Vector Lovers: Vector Lovers

Weaned on a diet of Depeche Mode and Kraftwerk, Martin Wheeler (aka Vector Lovers), acquired his first synth, a Casio CZ101, during the ‘80s. But while he created music and computer games in the years that followed, his formal coming out didn't occur until last year's Roboto Ashido Funk, a 12” IDJ magazine called “one of the top ten electro/techno releases of 2003.” Which brings us to Wheeler's full-length debut. A quick glance at the album cover and track listing offers an immediate hint of the electro-synth 'robot music' contained within, a suspicion borne out by the opening song.
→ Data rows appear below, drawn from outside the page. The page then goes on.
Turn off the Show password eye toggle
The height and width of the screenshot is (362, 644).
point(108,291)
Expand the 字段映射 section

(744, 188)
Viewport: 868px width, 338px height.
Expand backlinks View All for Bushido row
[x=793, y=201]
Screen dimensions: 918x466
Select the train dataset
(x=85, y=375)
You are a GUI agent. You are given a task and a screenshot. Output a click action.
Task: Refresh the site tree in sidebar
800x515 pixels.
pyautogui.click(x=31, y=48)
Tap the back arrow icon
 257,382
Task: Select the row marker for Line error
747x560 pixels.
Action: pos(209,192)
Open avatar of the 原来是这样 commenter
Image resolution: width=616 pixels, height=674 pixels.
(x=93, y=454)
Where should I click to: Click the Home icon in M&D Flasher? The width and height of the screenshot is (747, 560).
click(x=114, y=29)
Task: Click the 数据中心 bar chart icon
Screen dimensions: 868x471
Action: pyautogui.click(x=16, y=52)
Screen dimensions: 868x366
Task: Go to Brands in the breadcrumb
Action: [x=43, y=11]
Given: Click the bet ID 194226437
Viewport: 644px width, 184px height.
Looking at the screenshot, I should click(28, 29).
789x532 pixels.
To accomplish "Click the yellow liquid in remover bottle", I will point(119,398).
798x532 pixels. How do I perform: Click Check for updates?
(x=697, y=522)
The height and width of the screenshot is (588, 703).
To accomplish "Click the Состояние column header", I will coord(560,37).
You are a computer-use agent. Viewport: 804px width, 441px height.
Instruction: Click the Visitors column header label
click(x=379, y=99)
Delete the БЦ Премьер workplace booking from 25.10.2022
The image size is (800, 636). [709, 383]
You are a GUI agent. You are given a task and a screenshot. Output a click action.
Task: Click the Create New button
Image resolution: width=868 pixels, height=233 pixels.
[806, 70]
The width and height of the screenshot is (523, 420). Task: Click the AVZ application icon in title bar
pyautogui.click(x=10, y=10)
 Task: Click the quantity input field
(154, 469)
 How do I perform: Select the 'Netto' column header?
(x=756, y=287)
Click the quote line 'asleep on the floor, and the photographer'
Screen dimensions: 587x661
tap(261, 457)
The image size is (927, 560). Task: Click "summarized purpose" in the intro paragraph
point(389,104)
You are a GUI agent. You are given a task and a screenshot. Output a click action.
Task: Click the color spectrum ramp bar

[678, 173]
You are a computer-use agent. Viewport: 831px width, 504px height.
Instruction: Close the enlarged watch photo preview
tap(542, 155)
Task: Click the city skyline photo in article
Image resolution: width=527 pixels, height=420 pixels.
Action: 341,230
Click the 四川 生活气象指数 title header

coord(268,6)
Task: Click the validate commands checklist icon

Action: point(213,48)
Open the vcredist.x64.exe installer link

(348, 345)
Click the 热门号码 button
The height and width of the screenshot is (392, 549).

With its syncopated beats, handclaps, and glistening, melancholy melodies, “Tokyo Glitterati” sounds like it might have been lifted from one of Suction Records' Snow Robots compilations, while other songs present mellow house-tinged grooves of bleeps and Rhodes sprinkles (“Telecom Meltdown”) or resurrect the disco era with squelchy electro-synth sounds (“Funk & Droid”); Wheeler even pays homage to New Order with “Electrosuite,” essentially a vocodered overhaul of “Blue Monday.” The album generally favours midtempo and uptempo modes though slower charmers emerge in the latter half. In the gorgeous “Yamanote Sundown,” he transplants his lush electro-synth style to the countryside, with sunlit vistas of factories dotting the horizon; the becalmed “Lake Nocturne” is similarly lovely, so elegant it verges on stateliness; “Solitaire” ends the set on a suitably delicate and introspective note. While Vector Lovers doesn't deviate drastically from the established electro-synth template, that's easy to overlook when its twelve tracks are so consistently strong.